Hailing from Los Angeles, California, Rival Sons are the latest band dead set on bringing back the organic, immediate rock’n’roll of Led Zeppelin and the Free. Famed for their rapid fire recording sessions, the band first came to prominence when the single “Tell Me Something” was used to promote Izod Indy Car racing. Capitalizing on the momentum, the band self-released debut album Before The Fire and were quickly snapped up by Earache Records; the death metal record label famous for uncovering Dillinger Escape Plan, Pitchshifter and Lawnmower Deth.
Suffice to say the blues loving Rival Sons weren’t, and still aren’t, the label’s bread and butter, but that didn’t stop second album Pressure & Time from finding real success in the UK and Canada.
Fast-forward to 2012 and Rival Sons are set to complete a sold out stint supporting Black Stone Cherry with a date at the Forum in Kentish Town. It’s there where Guitar Planet catches up with the band’s immaculately dressed lead guitarist and founder member Scott Holliday. Relaxed, affable, and undeniably thoughtful the guitarist is happy to enthuse about The Mighty Boosh and to warn that when you’re in the rock’n’roll business you simply can’t judge a book by its cover, even if that book is Creed (they’re nice guys honestly). However, we start the interview by asking the immortal question:
How did the band get together?
I was just leaving a band that was on Atlantic. I’d written this whole record, but we didn’t put the record out. I played a whole bunch of shows, did a tour, and decided I wanted to create something different.
I wanted to be more visceral, more bluesy, and more soul based. Basically, I decided I wanted to create a band like the Rival Sons and started looking for the right dudes.
Finding a drummer:
I was introduced to Michael Miley through a great friend of mine on Long Beach. We struck it off immediately. We had a lot of old rock‘n’roll in common, but it was the attack that was most important.
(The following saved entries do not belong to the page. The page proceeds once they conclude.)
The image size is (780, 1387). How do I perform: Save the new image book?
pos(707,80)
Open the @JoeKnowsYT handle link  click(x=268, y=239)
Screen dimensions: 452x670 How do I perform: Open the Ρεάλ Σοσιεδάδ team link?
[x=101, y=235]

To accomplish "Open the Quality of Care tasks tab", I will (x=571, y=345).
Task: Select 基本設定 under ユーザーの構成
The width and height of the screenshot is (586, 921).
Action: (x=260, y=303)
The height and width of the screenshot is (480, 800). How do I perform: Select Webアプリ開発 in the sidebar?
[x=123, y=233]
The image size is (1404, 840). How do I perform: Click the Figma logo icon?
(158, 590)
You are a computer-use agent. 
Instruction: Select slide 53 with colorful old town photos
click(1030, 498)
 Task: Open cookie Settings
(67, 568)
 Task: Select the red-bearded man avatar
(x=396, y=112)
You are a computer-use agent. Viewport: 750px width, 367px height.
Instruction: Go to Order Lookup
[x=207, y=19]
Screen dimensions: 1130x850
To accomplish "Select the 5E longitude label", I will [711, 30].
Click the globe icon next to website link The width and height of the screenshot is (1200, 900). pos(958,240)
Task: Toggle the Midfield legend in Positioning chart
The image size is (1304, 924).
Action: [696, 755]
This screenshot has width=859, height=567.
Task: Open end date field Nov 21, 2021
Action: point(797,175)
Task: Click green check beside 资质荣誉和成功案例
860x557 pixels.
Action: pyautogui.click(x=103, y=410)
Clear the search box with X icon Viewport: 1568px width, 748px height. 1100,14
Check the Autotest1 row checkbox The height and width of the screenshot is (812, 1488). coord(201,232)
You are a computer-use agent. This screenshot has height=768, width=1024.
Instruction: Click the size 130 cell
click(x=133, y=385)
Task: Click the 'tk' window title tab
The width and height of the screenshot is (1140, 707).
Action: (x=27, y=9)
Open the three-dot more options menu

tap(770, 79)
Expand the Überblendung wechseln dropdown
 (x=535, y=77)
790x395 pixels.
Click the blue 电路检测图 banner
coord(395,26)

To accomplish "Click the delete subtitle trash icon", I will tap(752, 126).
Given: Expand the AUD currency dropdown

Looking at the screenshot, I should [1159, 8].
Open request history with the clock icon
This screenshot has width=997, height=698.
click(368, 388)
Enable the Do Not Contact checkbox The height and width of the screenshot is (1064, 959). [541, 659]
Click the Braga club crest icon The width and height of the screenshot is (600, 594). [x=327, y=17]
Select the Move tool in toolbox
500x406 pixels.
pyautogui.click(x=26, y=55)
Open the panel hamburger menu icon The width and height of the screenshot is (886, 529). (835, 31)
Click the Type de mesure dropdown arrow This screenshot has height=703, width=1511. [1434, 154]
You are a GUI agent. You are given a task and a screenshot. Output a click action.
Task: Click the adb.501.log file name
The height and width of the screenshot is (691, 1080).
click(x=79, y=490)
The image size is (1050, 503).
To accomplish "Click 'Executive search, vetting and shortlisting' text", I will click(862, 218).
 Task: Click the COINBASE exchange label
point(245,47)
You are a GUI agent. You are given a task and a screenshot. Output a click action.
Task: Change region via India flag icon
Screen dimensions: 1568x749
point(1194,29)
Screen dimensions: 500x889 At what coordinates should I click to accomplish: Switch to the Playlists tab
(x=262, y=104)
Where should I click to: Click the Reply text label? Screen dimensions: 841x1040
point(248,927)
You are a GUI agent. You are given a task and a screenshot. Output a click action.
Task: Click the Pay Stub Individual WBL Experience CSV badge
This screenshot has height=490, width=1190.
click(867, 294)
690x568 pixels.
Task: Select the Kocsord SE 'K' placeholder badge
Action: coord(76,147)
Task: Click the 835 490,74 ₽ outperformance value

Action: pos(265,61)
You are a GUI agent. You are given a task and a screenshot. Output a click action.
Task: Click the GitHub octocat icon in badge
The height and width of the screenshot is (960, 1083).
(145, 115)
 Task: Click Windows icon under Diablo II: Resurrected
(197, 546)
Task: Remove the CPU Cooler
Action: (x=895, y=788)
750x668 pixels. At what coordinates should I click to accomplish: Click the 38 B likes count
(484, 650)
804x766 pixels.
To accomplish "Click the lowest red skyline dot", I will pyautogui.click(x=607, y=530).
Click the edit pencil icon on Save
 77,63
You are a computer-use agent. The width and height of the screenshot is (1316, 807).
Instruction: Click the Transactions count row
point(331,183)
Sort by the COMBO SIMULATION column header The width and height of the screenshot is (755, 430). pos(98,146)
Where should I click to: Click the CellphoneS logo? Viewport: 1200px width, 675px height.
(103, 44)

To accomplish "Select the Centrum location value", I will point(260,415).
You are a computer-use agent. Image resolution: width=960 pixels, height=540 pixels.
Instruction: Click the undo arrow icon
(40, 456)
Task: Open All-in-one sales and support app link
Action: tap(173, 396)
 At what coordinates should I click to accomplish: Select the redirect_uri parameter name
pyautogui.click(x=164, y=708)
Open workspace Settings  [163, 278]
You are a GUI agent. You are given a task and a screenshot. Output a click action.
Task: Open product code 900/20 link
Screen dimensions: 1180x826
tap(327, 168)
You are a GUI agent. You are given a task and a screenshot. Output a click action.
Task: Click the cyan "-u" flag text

We had auditioned a different drummer the night before, but I was told “this guy’s like a mix between John Bonham and Keith Moon”. He hadn’t learnt the songs I’d written for him, but he just said: “You gotta let me come out, this gig is made for me”. We struck it off immediately, just improvised the whole time we played together.
The search for a bass player:
We started looking for a bass player and it was tedious, tiring, and horrible, until we found Robin [Everhart] at a Jazz gig at Isaac Hayes’ home. He was more of a Jazz player. He went to school and he’s extremely intellectual with his instrument. I love jazz personally, but it’s a life long endeavour, it’s very different from any other commitment, so I thought it would be perfect to bring in this jazz player. He was really willing to play rock’n’roll, and to learn about bands he’d never really gotten into before. He embraced classic rock and blues.
The final piece and bringing it all together:
I found Jay [Buchanan] on the Internet. I was just looking around thinking “I wonder if there is anybody out there”, and he was literally the second person I pulled out. I was like “oh my god this guy’s the young Paul Rodgers” - Tons of Sobs, Fire and Waters era Paul Rodgers. But he’s not even doing rock’n’roll, he’s playing acoustic music, he’s a folk-soul singer.
So I’ve got this bombastic drummer, this jazz bass player, and I want this soul style folk singer. I told the guys about Jay, and Michael started to laugh: “I’ve been friends with this guy for ten years, he’s one of the best singers around”
I was like: “Great he’s our singer, go get him for me” but Michael came back “He’ll be busy he won’t be able to do it”.
I said “Just give him my phone number, tell him to call me”.
When I spoke to Jay, we immediately talked about rock’n’roll; what was missing, what was beautiful about it, and the lineage that we felt was important. We talked Sun House, Muddy Waters, Blind Willie McTell, Tampa Red…he had this incredibly deep background with the blues.
So we got together and played for an hour, without looking up, without stopping, and when we walked out of the room, we all looked at each other and Jay said, “We’ll I guess we’re gonna do this band thing”.
How did you fit together creatively, was there a dominant personality or was it a communal effort?
When we started I was the dominant personality, as I was pulling guys in and I’d written all this material. But when Jay entered the band, he was a prolific songwriter himself. So I was willing to relinquish a lot of my writing to him as a partner, so we had a good writing team.
And honestly, Michael went to school and has a great ear for rock, Rob has this great ear for music, so there’s no reason to block anybody in this band. We write together, especially on the records we’ve put out. We write them on the spot. We record them on the spot. It takes us about 20 days to complete a whole record.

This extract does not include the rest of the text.